L’organe de contrôle est soumis aux instructions du directeur de la Sécurité et n’est de facto pas indépendant. Markus Schefer assure cependant qu’il n’existe pas de lien de subordination, dans le sens que l’organe n’a pas à suivre des instructions avec lesquelles il serait en désaccord. «Dans une telle situation, nous démissionnerions immédiatement – ou ferions fi des instructions.» En raison de leur situation personnelle, ils agiraient ainsi en réalité, matériellement, de manière indépendante dans leur activité. «Nous n’avons jamais rien fait par égard pour le directeur de la Sécurité, et il ne nous a jamais donné d’instruction douteuse», déclare Markus Schefer.
Souvent un seul contrôle annuel
Cette configuration a déjà conduit à des conflits par le passé. Il y a deux ans, le PS bâlois a accusé le chef du service de renseignement cantonal d’avoir surveillé illégalement la conseillère Anita Fetz lors d’une manifestation organisée dans le centre culturel kurde. Fait particulier, Anita Fetz était à ce moment-là membre de l’organisme de contrôle. Le directeur de la Sécurité, Baschi Dürr, a été critiqué publiquement de ce fait. «Le directeur de la Sécurité doit répondre politiquement de toutes les erreurs que nous détectons dans les services de renseignement cantonaux. C’est pourquoi il n’est pas surprenant que la plupart des directeurs de la Sécurité d’autres cantons s’opposent à un tel organe de contrôle», explique le professeur Schefer.
Une surveillance de qualité des services de renseignement cantonaux est également l’objectif de Thomas Fritschi, qui est à la tête de l’Autorité de surveillance indépendante chargée des activités de renseignement de la Confédération. L’année dernière, il a évalué l’organisation et la pratique actuelles en matière de surveillance, ainsi que les besoins des organes de surveillance des services cantonaux. Thomas Fritschi a mis les résultats à disposition de plaidoyer.
Ces derniers montrent que la majorité des organes de surveillance cantonaux contrôlent une fois par année le service de renseignement cantonal. Deux organes ont effectué des inspections semestrielles, et un a été en contact hebdomadaire avec le service cantonal de renseignement. Quatre autorités de surveillance n’ont effectué aucun contrôle.

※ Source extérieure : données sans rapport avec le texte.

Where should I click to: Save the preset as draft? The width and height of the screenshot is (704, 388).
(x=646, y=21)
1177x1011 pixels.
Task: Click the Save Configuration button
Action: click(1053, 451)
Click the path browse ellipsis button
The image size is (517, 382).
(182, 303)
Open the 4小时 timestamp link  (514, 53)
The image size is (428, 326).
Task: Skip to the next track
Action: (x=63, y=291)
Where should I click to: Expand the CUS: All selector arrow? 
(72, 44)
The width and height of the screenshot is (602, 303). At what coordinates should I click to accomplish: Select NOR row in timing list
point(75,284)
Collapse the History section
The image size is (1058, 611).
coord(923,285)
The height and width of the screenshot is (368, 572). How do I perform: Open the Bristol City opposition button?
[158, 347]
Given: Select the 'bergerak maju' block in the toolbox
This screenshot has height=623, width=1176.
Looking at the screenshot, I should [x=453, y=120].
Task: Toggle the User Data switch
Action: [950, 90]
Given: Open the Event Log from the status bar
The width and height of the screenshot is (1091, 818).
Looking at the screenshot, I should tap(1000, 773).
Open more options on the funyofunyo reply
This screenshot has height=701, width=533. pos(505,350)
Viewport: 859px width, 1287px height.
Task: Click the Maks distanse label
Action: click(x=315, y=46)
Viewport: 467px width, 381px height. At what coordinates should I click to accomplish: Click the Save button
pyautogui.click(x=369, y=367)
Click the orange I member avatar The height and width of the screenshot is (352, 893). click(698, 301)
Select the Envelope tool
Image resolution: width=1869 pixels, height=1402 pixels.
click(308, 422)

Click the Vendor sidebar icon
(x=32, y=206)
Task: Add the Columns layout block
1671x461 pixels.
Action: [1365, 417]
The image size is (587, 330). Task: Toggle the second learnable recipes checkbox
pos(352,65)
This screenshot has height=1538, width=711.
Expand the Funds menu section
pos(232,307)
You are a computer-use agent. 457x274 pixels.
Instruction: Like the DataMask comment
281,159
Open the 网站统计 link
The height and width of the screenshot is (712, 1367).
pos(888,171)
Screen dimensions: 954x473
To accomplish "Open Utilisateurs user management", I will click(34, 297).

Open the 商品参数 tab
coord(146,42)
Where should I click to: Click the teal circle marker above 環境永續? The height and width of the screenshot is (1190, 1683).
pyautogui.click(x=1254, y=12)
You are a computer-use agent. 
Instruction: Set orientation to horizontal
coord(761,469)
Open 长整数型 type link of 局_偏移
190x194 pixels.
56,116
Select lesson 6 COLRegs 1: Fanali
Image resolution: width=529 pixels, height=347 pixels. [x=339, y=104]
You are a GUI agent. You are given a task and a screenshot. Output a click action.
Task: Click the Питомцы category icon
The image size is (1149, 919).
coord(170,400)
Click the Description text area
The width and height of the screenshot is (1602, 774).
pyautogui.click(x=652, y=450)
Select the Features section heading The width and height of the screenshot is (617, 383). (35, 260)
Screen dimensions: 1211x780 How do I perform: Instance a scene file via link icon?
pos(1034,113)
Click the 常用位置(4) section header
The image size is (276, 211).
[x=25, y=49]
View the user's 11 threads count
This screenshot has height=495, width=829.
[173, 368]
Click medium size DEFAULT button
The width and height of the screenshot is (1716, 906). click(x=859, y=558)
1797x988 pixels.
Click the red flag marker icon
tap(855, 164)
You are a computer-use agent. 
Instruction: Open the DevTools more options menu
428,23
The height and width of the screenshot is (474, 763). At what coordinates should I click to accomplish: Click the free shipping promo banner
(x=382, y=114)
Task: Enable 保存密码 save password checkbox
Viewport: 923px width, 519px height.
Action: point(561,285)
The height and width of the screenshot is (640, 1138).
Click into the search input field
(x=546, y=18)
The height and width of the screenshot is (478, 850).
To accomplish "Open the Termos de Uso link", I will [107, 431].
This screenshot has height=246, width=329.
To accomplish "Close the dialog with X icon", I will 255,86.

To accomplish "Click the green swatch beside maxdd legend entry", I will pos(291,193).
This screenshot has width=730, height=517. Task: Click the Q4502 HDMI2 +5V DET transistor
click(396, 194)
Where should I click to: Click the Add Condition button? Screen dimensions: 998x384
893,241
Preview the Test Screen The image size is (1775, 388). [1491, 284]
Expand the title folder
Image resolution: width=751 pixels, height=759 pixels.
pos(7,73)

Markus Schefer doute qu’un contrôle annuel soit suffisant. «Il m’a fallu beaucoup de temps pour comprendre où résident les problèmes», explique le professeur, qui considère que les flux d’informations sont très complexes.
Ce point de vue est partagé par Hans Wegmüller, ancien chef du service fédéral du renseignement. Comme il l’a récemment expliqué dans la Neue Zürcher Zeitung: «Parfois, il manque simplement le savoir-faire pour contrôler le service. Ceux qui ne connaissent pas les services de renseignement depuis des années ont peu de chance de poser les bonnes questions et de les aborder aux moments clés.»
Thomas Fritschi et les instances de contrôle cantonales veulent remédier à ce manque de savoir-faire par une coopération plus étroite. Les cantons ont déclaré dans l’enquête qu’ils pouvaient imaginer que des conférences régulières, une formation pour les organes de contrôle cantonaux, un échange approfondi d’informations et un soutien technique direct en matière d’inspection conduiraient à des améliorations. Thomas Fritschi prévoit de tester cinq services de renseignement cantonaux par an. «En cinq ans, nous aurons ainsi examiné tous les cantons», calcule-t-il.